Element and text position data:
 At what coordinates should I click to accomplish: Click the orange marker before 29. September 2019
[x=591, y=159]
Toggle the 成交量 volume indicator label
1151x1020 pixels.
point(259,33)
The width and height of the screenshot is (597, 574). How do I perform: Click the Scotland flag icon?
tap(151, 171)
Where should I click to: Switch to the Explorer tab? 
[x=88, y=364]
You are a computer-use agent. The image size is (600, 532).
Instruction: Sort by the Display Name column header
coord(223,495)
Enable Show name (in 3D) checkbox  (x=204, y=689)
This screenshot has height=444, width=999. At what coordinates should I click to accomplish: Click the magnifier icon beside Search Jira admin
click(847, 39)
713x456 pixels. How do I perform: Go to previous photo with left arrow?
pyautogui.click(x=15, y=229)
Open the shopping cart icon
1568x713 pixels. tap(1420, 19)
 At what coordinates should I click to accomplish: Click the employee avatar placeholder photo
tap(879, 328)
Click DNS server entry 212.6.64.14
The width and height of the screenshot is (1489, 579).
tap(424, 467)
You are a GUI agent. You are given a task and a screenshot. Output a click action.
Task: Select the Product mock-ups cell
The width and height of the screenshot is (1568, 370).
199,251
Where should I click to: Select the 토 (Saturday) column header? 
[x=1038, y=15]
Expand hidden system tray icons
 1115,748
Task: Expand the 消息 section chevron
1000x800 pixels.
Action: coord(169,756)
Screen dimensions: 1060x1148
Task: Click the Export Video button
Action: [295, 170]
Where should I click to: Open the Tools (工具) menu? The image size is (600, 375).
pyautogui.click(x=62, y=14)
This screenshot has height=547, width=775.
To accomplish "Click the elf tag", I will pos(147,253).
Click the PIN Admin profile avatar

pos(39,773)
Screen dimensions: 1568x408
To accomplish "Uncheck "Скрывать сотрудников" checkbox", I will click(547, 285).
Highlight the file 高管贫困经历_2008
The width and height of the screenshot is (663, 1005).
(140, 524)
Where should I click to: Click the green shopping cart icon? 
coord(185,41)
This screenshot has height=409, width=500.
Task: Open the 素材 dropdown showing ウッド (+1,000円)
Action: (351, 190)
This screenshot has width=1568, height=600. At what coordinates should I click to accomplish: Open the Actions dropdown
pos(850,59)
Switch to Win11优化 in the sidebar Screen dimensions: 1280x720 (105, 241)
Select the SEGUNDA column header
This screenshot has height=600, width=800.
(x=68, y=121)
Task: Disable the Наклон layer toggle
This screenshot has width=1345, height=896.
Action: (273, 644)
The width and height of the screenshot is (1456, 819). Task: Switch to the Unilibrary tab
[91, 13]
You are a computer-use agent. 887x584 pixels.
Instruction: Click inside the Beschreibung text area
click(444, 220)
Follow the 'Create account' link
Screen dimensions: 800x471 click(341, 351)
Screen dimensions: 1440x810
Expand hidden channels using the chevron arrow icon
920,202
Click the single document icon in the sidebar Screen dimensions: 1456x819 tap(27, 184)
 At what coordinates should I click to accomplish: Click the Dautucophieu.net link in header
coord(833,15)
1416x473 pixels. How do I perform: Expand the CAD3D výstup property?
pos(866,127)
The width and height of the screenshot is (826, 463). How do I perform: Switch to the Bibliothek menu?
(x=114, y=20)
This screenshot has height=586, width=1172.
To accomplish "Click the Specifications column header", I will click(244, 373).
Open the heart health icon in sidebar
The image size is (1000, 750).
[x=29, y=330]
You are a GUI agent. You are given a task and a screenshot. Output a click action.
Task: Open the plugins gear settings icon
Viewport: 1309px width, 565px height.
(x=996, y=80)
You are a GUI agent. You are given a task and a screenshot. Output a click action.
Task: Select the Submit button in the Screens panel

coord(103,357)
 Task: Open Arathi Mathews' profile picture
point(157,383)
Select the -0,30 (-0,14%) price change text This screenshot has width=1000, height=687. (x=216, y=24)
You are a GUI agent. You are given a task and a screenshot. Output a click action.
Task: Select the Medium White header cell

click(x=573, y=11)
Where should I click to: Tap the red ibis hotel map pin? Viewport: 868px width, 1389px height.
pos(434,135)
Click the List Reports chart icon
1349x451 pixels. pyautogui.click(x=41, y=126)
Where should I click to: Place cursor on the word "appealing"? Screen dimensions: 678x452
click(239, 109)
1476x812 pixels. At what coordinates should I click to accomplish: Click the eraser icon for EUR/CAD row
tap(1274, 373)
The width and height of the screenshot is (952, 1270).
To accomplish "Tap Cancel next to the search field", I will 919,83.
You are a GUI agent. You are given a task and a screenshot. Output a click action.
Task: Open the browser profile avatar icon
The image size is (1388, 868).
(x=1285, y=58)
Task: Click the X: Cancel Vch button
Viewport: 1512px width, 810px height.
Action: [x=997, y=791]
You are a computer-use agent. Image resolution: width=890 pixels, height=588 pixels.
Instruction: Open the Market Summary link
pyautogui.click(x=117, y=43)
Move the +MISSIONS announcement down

WORK TO DO
Recast the lines from the line with "1476x812 pixels. At" to the line with "I will 919,83." as a two-column CSV headed input and output, one row per input paired with its output. Put each value in a single quoted field, with line breaks replaced by spaces.

EXERCISE RESPONSE
input,output
"1476x812 pixels. At what coordinates should I click to accomplish: Click the eraser icon for EUR/CAD row","tap(1274, 373)"
"The width and height of the screenshot is (952, 1270). To accomplish ""Tap Cancel next to the search field"",","I will 919,83."